Lo que mantiene viva la narración es la conciencia de que la escritura, para Stepanova, no cura nada. La autora no escribe para cerrar un duelo, sino para sostenerlo. Su gesto más honesto consiste en no apartar la mirada de la incompletud. Cada intento de ordenar el pasado termina en una nueva dispersión. Y sin embargo, en esa dispersión hay un consuelo: el lenguaje se vuelve casa de lo irrecuperable, que es lo que al final queda.
In Memory of Memory avanza como un tejido que se desteje a la vez que se hace. Las fotografías, las cartas, los silencios familiares forman un mosaico en el que el sentido siempre llega tarde. El libro se erige sobre la intuición de que lo recordado nunca coincide con lo vivido. Esa distancia es el verdadero territorio de la escritura.

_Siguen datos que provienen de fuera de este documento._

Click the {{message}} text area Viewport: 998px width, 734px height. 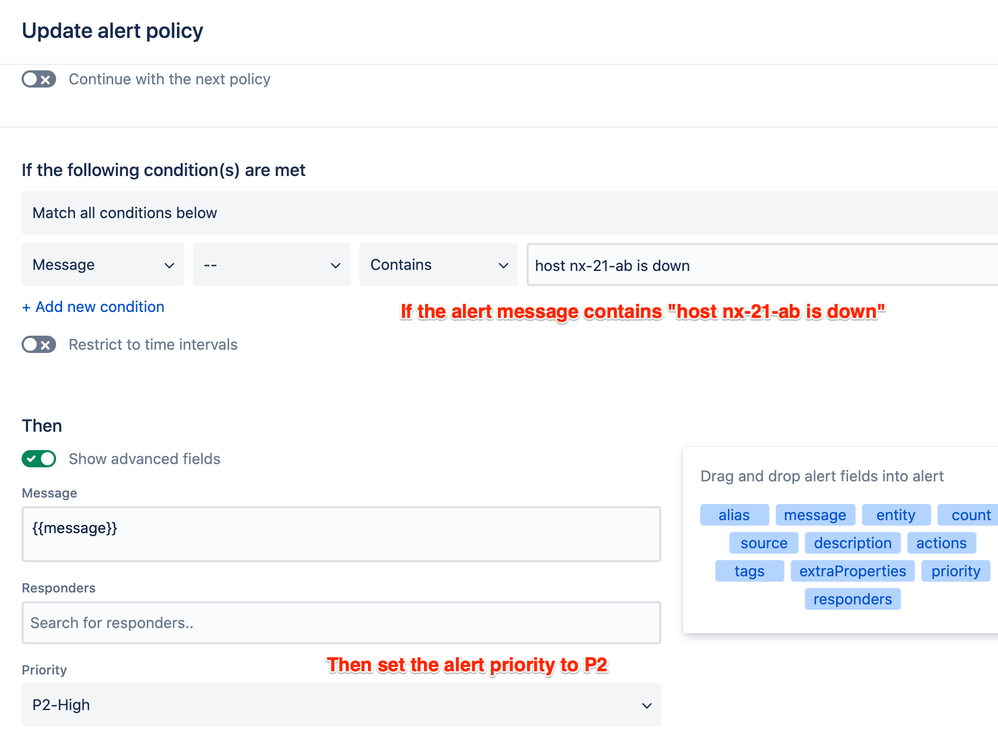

Stepanova comprende que lo más humano quizá sea esa incapacidad para cerrar. Su estilo, sobrio y transparente, se detiene en los márgenes de lo dicho. No hay dramatismo ni exaltación sentimental, sino lucidez. Leerla produce la impresión de estar ante una mente que se observa con cautela, consciente de que pensar es borrar.
Hay un momento en que Stepanova confiesa haber heredado una tarea: «La de conservarlo todo». Y, sin embargo, lo que conserva no es la materia, sino la ausencia.
Esa contradicción —guardar lo que se disuelve— es el corazón del libro. Lo que llamamos memoria no es una continuidad, sino una suma de huecos. La autora los ilumina con una ternura sin énfasis, como quien limpia un vidrio sin esperar ver lo que espera al otro lado.
En el último tramo, la voz parece agotarse. No hay conclusión, solo una pausa larga, un cansancio sereno. El libro termina como empezó: ante un montón de cosas que ya no saben a quién pertenecen.
Pero algo ha cambiado en quien las mira. Ya no busca sentido, busca ritmo: la cadencia de la pérdida, el compás secreto con que el tiempo se retira de lo vivido, el ritmo de lo que nace de la ausencia. De ahí emana la belleza de In Memory of Memory: no en la recuperación de un pasado, sino en la aceptación de su deriva.
Stepanova convierte la melancolía en método. Su escritura no es un lamento, sino una forma de lucidez que respira despacio. Cada página demuestra que la fidelidad al pasado consiste, quizá, en no apropiarse de él. Es un libro que se mueve como una sombra sobre el papel: denso, silencioso, cargado de resonancias que no terminan de formularse. Su verdadera materia, a fin de cuentas, no es la memoria, sino el tiempo que la atraviesa. Y ese tiempo, que todo lo borra, se detiene un instante en las frases de Stepanova, como si aceptara que también el olvido merece ser recordado.
Los recuerdos no se guardan en los álbumes, sino en el aire que dejan al desaparecer. Y en ese aire —fino, trémulo, irrepetible— vive este libro: un intento de escribir con la lentitud de quien ya no busca salvar nada, solo mirar cómo la vida continúa siendo, en su forma más pura, lo que se pierde.